A few environmental groups, however-ones like Greenpeace, Friends of the Earth, and the WWF-now sit as big multinational players in this thicket of diverse environmental voices. Greenpeace International now has millions of contributors and offices in dozens of countries. Friends of the Earth also have millions of members and supporters, with over 70 national groups and over 5,000 local ones. And the WWF now has close to 5 million regular supporters, operating in over 100 countries and funding more than 2,000 conservation projects.

Over the last decade more of these activists have been cooperating with governments to achieve “mutual” goals. For groups like the WWF this strategy has resulted in many successful projects. In recent years, for example, the WWF has been able to assist with establishing millions of hectares of protected forests. This includes, for example, in 2006 convincing Brunei Darussalam, Indonesia, and Malaysia to commit to the WWF’s Heart of Borneo initiative to protect the biological diversity of 220,000 square kilometers of forests on the island of Borneo.

The WWF has also been cooperating with governments to strengthen environmentalism in local communities as well-such as working with the Malagasy government on an environmental syllabus for primary schools, training locals as wildlife scouts in Zambia, and training gold miners in Suriname. It is collaborating as well with scientists to conduct research-on occasion making original discoveries, such as when a team of WWF divers found a new coral reef off the coast of Thailand in 2006.

The WWF is also partnering with many companies. “The WWF sees a future in which the private sector makes a positive contribution to the well-being of the planet,” explains a website pamphlet called The Nature of Business. “To achieve this, WWF engages in challenging and innovative partnerships with business to drive change.” A few examples show the diversity and range of activities. WWF-Sweden has worked with the food company Tetra Pak to establish policies for responsible wood purchases and to mitigate climate change. WWF-India has worked with the Austrian crystal firm Swarovski to establish a wetlands visitor center in India’s Keoladeo National Park. And WWF-Denmark has worked with the pharmaceutical firm Novo Nordisk on a policy to reduce the firm’s carbon dioxide emissions.

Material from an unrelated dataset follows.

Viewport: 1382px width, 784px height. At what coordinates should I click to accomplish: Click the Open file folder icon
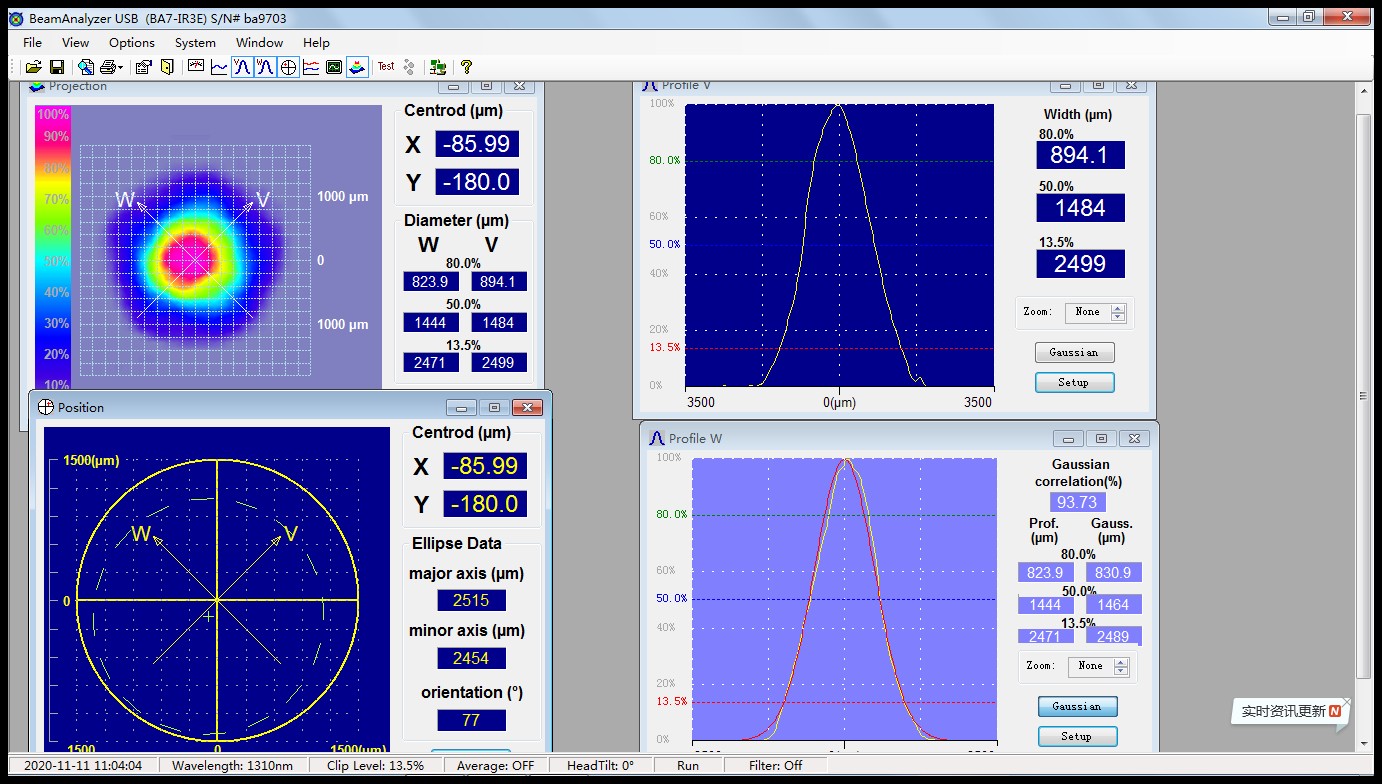point(33,67)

The WWF has also been partnering with many firms on policies to reduce greenhouse gases-including multinationals such IBM, Johnson & Johnson, Nike, and Polaroid. NGOs such as the WWF have been especially eager to develop partnerships for eco-labeling programs. Two of the most influential programs are the Forest Stewardship Council (FSC) and the Marine Stewardship Council (MSC). Today, the FSC, founded in 1993 primarily using WWF funds, is the world’s most recognizable logo for sustainable forest management, with retailers like Home Depot relying on FSC-certified wood to market sustainable timber.

The MSC, founded in 1996 by the WWF and the Unilever food conglomerate, is now the most recognizable international eco-labeling program for sustainable seafood, gaining worldwide publicity in 2006 when Wal-Mart-the world’s biggest retailer-pledged to only buy wild seafood from fisheries meeting MSC standards. The partnering of some NGOs with governments and firms does not mean activists are no longer challenging from the periphery of power. If anything, there are more activists than ever before, in part because the Internet allows for a cheap and easy global presence. Still, the trend in recent years has been toward more partnerships and a more commercial focus to all environmentalism.